October 22, 2008

Vote Film 2008

Election Screenings Spark Discussion

By By Cristy Lytal

Hero/villain, life/death, war/peace, love/hate—every election cycle one of life’s greatest dramas plays out in the U.S. political process. In the run-up to the 2008 contest, SCA students, faculty and alumni saw that drama unfold on the big screen during the Vote Film screening series.

"Vote Film is a way of saying, okay, let's come together and raise awareness that this is an election cycle and involve young people in the process," said Senior Lecturer Brenda Goodman, who spearheaded the series in both 2004 and 2008. "There have been wonderful films about the elections, and let's show some of these films, and let's invite people to speak and begin a dialogue about film, politics, elections and hopefully get people to the polls," she added.

Alumnus Jay Roach '86, kicked off the four-week event on October 2, with a screening of Recount, his Emmy-winning documentary about the mayhem surrounding the Bush-Gore election eight years ago.

While the 2000 election is in the past, Roach was quick to point out that election fraud isn't. "People forgot about this recount because of September 11th," he said. "And it's really important to remind people."

To illustrate his point, Roach cited the example of legal disclaimers that Florida has instituted in its voter registration process, which can be very difficult for non-native English speakers to understand. The state, "in a very calculated way made having English not as your first language a problem for registering," Roach said.

He also mentioned another Florida regulation that enables the Sunshine state to levy a $1,000 fine against voter registration groups for every person's application that isn't properly completed. As a result of the rule, the League of Women Voters pulled out of Florida.

USC, SCA alum Jay Roach with Kevin Spacey on the set of Recount.
The state, said Roach, "just systematically and very shrewdly figured out how to prevent a certain kind of democratic voter from voting."

Despite Recount’s detailed exploration of dimpled chad and electoral bylaws, Roach managed to craft the movie like a thriller. He described the films of director Paul Greengrass (The Bourne Ultimatum, United 93) and a Hitchcock class he took while at USC as some of his major influences.

"It's amazing how suspenseful it is even though we know the outcome," observed SCA Professor and Oscar-winning documentary maker Mark Harris, who led the post-screening discussion.

Fourth-year production student Tess Ortbals, who assisted Goodman in putting together the series, expressed deep concern about these infringements on the right to vote.

"The most important message I took away is that we cannot be complacent," Ortbals said. "There are certain things that we take for granted in our electoral life, and we have to be diligent.
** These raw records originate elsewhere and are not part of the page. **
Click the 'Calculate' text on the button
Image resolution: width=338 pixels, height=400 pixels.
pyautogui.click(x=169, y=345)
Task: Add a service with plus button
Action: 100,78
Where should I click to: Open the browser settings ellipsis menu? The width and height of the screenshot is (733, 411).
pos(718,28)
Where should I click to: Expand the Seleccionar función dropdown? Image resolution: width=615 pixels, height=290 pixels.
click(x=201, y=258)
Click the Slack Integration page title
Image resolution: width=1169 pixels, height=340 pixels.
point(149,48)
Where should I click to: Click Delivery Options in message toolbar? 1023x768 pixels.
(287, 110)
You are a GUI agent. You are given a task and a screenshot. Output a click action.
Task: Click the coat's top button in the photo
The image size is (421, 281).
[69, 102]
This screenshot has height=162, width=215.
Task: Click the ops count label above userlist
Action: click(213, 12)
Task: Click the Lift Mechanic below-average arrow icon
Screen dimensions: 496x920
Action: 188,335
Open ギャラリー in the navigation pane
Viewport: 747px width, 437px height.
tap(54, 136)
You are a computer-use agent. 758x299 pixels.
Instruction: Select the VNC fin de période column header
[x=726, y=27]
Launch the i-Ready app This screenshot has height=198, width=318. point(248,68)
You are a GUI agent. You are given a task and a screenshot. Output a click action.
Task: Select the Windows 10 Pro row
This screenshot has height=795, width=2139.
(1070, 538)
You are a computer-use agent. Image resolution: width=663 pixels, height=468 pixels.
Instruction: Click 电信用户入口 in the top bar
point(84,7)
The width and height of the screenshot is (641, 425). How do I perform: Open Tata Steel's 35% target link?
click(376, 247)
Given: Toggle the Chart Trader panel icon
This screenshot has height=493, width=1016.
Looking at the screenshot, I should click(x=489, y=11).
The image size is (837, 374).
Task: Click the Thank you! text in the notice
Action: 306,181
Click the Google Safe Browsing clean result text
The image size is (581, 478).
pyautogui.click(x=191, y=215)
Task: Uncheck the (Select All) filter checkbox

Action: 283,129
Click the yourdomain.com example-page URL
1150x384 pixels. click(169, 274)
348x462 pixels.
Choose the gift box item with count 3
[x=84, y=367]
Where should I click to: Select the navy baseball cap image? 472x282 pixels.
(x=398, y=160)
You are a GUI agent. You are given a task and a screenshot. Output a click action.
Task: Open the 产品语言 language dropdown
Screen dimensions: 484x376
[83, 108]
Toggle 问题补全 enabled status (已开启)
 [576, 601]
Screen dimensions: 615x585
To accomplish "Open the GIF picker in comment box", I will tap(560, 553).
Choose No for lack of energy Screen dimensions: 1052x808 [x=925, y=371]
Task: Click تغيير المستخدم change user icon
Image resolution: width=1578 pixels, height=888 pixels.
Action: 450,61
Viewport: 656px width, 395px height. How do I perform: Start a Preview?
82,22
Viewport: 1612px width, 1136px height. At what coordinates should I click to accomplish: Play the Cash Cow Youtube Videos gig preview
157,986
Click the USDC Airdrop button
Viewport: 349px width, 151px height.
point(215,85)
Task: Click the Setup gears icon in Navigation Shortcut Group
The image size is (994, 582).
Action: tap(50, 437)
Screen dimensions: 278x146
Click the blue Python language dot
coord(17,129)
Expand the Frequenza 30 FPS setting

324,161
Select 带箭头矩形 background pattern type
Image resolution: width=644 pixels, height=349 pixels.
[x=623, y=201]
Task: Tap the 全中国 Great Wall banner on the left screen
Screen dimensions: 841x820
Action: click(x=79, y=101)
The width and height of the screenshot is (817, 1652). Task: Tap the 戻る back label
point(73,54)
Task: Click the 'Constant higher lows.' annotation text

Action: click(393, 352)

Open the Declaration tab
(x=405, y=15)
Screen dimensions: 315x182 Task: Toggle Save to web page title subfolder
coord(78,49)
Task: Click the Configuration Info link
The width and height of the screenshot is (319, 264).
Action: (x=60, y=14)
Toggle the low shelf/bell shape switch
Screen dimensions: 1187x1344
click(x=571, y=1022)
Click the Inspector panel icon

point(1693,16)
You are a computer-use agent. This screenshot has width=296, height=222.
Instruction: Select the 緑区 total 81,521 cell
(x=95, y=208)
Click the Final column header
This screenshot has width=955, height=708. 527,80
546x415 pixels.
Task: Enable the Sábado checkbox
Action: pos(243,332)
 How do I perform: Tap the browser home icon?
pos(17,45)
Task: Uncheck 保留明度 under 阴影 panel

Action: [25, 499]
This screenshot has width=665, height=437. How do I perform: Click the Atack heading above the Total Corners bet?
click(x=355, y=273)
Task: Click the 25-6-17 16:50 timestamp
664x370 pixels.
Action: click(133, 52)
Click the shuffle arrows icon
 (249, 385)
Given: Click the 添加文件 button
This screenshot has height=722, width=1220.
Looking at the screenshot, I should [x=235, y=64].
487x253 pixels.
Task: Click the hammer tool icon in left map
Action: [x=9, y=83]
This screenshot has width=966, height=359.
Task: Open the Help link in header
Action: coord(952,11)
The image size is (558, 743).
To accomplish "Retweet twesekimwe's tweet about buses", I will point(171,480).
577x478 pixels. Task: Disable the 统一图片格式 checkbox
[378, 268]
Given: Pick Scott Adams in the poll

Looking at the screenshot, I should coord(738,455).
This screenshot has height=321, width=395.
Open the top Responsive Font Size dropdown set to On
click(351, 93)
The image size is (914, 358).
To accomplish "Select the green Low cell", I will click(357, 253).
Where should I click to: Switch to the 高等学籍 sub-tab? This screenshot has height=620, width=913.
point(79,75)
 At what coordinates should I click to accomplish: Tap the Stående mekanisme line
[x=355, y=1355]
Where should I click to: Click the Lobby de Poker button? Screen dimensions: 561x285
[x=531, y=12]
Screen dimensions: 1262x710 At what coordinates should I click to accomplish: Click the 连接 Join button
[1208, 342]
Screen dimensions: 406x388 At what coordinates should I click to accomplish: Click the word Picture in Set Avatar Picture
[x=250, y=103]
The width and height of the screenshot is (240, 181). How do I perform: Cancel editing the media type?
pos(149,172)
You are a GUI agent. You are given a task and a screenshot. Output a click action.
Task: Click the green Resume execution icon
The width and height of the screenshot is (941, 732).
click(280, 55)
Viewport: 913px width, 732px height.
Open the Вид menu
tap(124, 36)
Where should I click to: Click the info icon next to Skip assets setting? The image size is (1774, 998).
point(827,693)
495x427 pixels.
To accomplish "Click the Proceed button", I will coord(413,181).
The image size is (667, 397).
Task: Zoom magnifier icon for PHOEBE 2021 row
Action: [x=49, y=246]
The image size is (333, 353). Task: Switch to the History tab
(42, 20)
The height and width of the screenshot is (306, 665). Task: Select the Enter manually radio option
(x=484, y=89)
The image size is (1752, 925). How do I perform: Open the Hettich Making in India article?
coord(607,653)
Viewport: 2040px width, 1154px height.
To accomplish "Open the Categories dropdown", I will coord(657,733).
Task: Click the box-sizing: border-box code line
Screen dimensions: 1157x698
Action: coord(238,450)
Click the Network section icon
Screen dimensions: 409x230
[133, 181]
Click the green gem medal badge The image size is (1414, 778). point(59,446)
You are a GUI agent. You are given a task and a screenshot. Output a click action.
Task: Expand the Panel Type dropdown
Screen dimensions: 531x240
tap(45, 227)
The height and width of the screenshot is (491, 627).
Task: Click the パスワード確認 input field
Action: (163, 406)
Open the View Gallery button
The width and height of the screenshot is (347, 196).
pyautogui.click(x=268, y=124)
We all have to have a voice, and we all have to make it heard. I mean, the fact that the whole world stopped for a couple of weeks for a recount, and they never really got to recount, blows my mind. It wasn't a matter of who won or who lost or who could have won. It was the fact that we couldn't even do the due process."

The Vote Film series also features Shampoo (October 16, followed by Q&A with Professor Doe Mayer and Professor Robert Jones, who edited the film), Election Day (October 23, followed by a Q&A with director Katy Chevigny), and Election (October 30, followed by a Q&A with writer-director Alexander Payne.) The series will culminate with a viewing of the election coverage on November 4. Admission is free, and all events are held in Lucas 108 at 7 p.m.